▶ What to do:
Since the pictures are not wanted, copy only the text of every record exactly.

____ Dataset excerpts

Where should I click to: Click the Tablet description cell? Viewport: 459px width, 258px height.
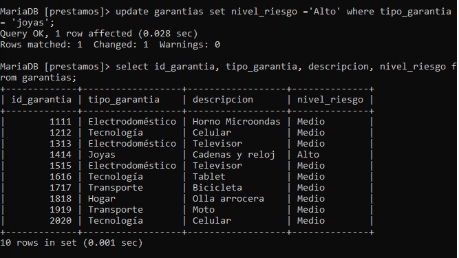(209, 176)
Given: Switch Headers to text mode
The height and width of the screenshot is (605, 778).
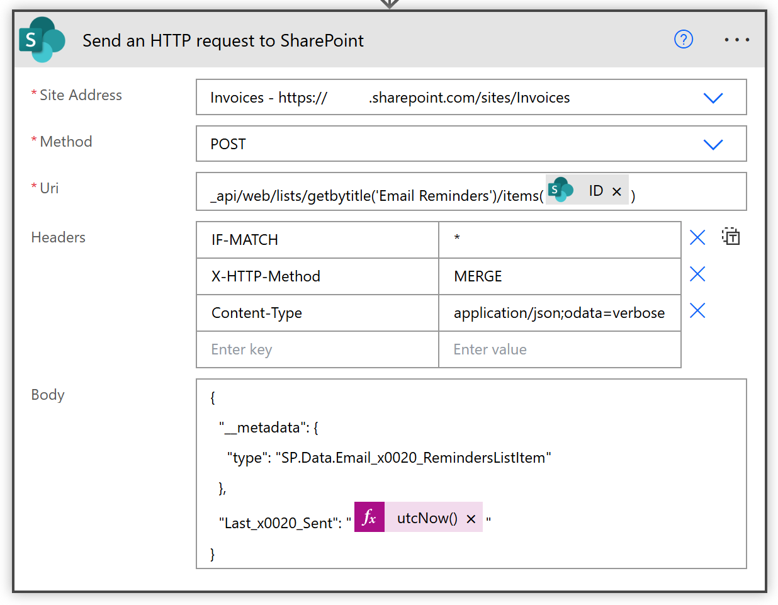Looking at the screenshot, I should 731,237.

________

▶ Output:
Where should I click to: Click the Tablet description cell? Viewport: 459px width, 258px height.
(209, 176)
Given: Switch Headers to text mode
The height and width of the screenshot is (605, 778).
Looking at the screenshot, I should 731,237.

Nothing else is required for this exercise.